Muster is a shopping aid, not an assembly guide. A wrong pairing of case, closure, and reload is dangerous, so build only to the reload's own printed instructions — they're always the authority — and confirm every part with the manufacturer before you buy or fly. Compatibility here is only as current as the data behind it. Follow your certification and your range's rules.
Covering the full AeroTech RMS line — 24 cases and 133 reloads across 24, 29, 38, and 54 mm. Pick the case you own to see everything it flies, or search for a reload to see the hardware it needs. Everything resolves to one clear shopping list, and each part links to its source.
How Muster reads compatibility
Muster is a lookup over a small, sourced graph — reloads, the cases they're built for, the closures every case needs, and the spacer rules that let one case fly more than one reload. Nothing here is computed or inferred; it's the manufacturer's own hardware system, written down and made searchable. The reload's printed instructions are always the final authority.
How a reload fits a case — direct vs. spacer
Every AeroTech RMS reload is built for one case length, shown as RMS-38/360and the like — the number is the case's approximate maximum total impulse in newton-seconds. A reload drops straight into that case: a direct fit.

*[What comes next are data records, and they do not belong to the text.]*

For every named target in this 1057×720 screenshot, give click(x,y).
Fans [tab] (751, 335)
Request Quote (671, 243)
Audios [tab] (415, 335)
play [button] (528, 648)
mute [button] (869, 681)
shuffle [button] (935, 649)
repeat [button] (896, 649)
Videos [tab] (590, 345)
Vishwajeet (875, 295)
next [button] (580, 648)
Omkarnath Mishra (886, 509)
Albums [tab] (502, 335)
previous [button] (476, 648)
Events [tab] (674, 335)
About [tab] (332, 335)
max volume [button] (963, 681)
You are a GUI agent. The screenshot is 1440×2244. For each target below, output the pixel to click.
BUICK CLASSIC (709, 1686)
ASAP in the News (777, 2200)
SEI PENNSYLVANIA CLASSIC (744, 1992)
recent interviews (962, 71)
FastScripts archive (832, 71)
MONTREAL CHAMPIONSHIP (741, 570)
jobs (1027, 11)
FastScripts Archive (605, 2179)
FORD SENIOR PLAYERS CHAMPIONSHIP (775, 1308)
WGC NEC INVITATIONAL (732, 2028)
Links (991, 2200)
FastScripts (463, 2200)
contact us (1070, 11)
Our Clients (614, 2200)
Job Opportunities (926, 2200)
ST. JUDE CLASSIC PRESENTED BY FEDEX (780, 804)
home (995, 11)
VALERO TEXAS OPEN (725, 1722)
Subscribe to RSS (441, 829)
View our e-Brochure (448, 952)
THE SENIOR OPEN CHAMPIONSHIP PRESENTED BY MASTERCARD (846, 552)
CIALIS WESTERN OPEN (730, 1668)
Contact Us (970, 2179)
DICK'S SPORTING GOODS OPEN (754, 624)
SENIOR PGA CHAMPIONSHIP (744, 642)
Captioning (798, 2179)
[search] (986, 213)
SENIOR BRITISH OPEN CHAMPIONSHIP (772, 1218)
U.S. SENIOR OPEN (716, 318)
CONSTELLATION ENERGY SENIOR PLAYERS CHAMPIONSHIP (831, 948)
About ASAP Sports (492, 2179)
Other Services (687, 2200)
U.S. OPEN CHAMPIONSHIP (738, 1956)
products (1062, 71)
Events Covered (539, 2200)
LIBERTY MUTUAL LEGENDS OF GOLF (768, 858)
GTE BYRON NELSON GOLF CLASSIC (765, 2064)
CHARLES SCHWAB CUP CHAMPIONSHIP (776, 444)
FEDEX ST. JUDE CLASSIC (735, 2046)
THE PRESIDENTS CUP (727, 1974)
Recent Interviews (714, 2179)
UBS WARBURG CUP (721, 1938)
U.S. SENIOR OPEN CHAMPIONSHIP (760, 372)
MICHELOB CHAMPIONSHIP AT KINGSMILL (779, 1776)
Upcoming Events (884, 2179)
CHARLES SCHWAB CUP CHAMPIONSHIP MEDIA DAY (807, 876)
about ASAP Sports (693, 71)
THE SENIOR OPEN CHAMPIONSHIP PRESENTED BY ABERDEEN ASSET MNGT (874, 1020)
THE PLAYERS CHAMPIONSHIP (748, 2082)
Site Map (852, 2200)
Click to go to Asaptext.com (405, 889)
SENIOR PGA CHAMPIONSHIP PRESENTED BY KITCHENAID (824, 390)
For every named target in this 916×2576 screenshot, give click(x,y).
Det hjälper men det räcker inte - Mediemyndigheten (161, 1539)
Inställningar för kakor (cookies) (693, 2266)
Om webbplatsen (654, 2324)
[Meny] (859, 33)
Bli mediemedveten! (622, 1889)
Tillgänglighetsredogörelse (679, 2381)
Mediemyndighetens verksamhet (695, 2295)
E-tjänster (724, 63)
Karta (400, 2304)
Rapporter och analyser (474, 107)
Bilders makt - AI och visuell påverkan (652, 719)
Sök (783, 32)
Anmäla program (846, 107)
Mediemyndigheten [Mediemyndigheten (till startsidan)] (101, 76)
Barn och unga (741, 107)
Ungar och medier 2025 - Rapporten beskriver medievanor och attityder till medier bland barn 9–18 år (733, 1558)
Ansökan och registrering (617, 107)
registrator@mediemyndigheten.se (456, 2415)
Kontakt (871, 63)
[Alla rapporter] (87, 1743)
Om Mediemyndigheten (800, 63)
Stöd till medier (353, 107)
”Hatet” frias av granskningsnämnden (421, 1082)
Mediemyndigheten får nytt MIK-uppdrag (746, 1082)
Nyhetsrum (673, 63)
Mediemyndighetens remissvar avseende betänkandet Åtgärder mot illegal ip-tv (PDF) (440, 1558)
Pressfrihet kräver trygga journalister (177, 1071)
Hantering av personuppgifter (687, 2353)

A longer case can fly a shorterreload too, by taking up the empty length with spacers. That's a spacer fit, and it needs AeroTech's Reload Adapter System (RAS): a floating forward closure plus one or two case spacers. Muster only resolves the exact spacer count for 38 mm, whose case lengths step by one grain each and whose full spacer chart AeroTech publishes. For 29 mm and 54 mm the case lengths aren't evenly spaced, so Muster flags that a RAS exists and points you to the instructions rather than asserting a step it can't source.
The one exception is the mid-power RMS-29/40-120 case: its shorter reloads carry their own spacers in the box, so it flies a whole range with no separate adapter.
What you own vs. what's in the reload
The reusable metal hardware you buy once: the case, a forward closure, an aft closure (which holds the nozzle), and — on the longer cases — a forward seal disc. Within a diameter, the closures are shared across every case length, which is the whole economy of a reloadable system.
Everything single-use is in the reload kit: the propellant grains, the liner, the nozzle, the o-rings, the delay element, the igniter, and (unless the reload is plugged) the ejection charge. You discard all of it after the flight and load a fresh kit next time.
A plugged reload has no ejection charge and must be flown with electronic deployment and a plugged forward closure. A sparky (metal-loaded) propellant is often restricted at the field. Muster flags both.
Certification, and what it doesn't mean
Each reload shows its certifying body — NAR or Tripoli (TRA) — as recorded by ThrustCurve, or a caution when none is listed. Certification is what lets you fly a motor at an insured launch; always confirm the current status with the certifying organization, since listings change.
Out of production is not the same as decertified.An out-of-production reload stays flyable until stocks run out; Muster marks it so you know it may be hard to find, not that it's disallowed. Muster never marks a motor decertified on its own — that's a call for the cert organizations, and their notices are authoritative.
Where the data comes from
The reload catalog — designations, impulse, thrust, delays, propellant, and certification — is mirrored from ThrustCurve, the community motor database, and each reload links back to its page. The mapping of reload to case is ThrustCurve's own per-motor case field.
The hardware graph — the cases, the closures, the seal-disc rules, and the AeroTech Reload Adapter System spacer chart — is curated by hand from the manufacturer's and vendors' published hardware, and every part and rule cites its source in the repo.
Reload data fetched 2026-07-08. Reload catalog mirrored from ThrustCurve. Certification org and availability are as ThrustCurve records them; always confirm current status with the certifying body and the reload instructions.
Use it offline & install it
Muster runs entirely in your browser, and the whole hardware dataset ships with the page — so once you've opened it on a device with a connection, it keeps working with no signal. Install it and it opens like any app, full-screen and offline, which is handy at a remote field or standing in a vendor's booth.
- iPhone / iPad (Safari): Share → Add to Home Screen.
- Android (Chrome): use the Install button above, or menu (⋮) → Add to Home screen.
- Desktop (Chrome / Edge): the install icon in the address bar, or menu → Install Muster.
Open it online now and again to pick up data and app updates.